BEGIN

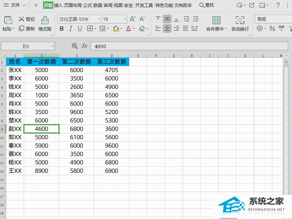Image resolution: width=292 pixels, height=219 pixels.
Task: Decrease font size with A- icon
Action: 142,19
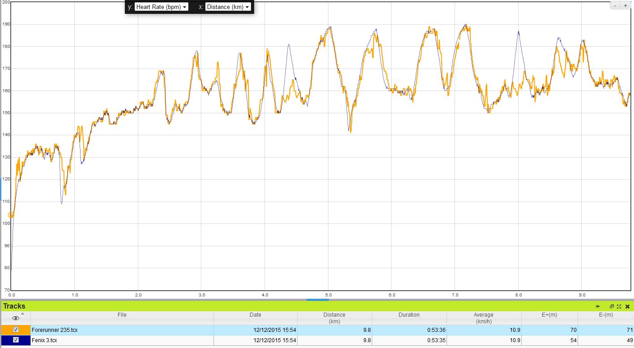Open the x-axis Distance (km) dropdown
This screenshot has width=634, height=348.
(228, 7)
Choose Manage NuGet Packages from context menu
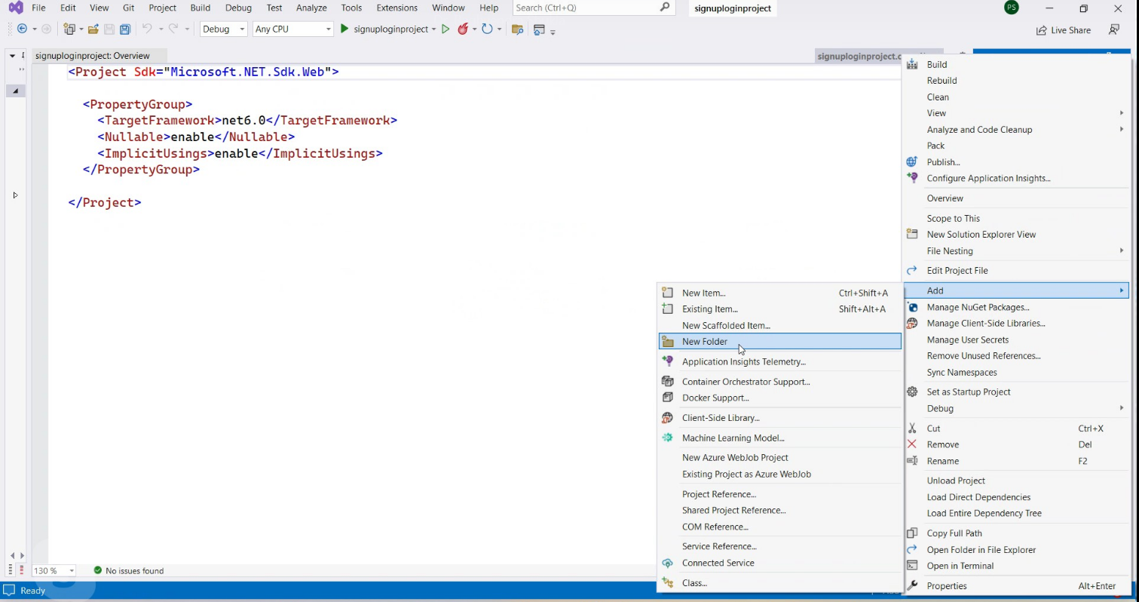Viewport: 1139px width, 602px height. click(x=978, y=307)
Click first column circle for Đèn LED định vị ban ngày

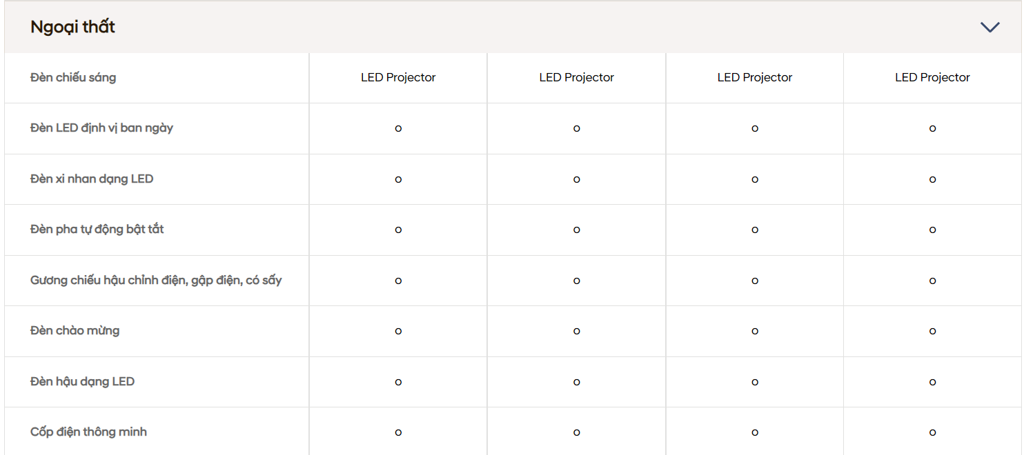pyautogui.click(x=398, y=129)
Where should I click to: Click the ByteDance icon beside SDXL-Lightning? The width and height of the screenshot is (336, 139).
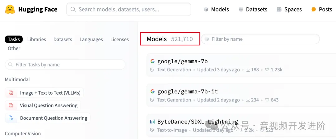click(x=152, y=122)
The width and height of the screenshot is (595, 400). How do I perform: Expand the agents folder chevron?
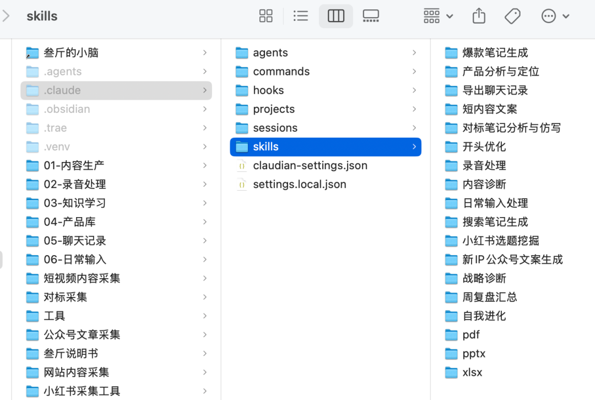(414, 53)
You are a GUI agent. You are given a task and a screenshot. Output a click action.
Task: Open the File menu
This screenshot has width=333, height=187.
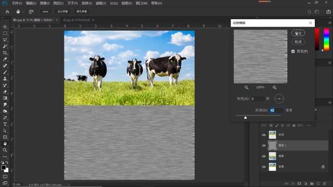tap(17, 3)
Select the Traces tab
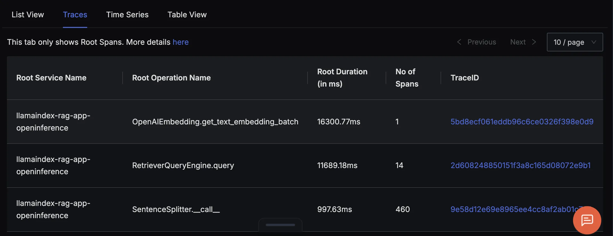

END

* **Task prompt**: All lines from the one holding "This screenshot has width=333, height=187." through the last line of the records need to be copied exactly, both ends included, and the pictures left behind.

* **Answer to this task**:
This screenshot has width=333, height=187.
tap(17, 3)
Select the Traces tab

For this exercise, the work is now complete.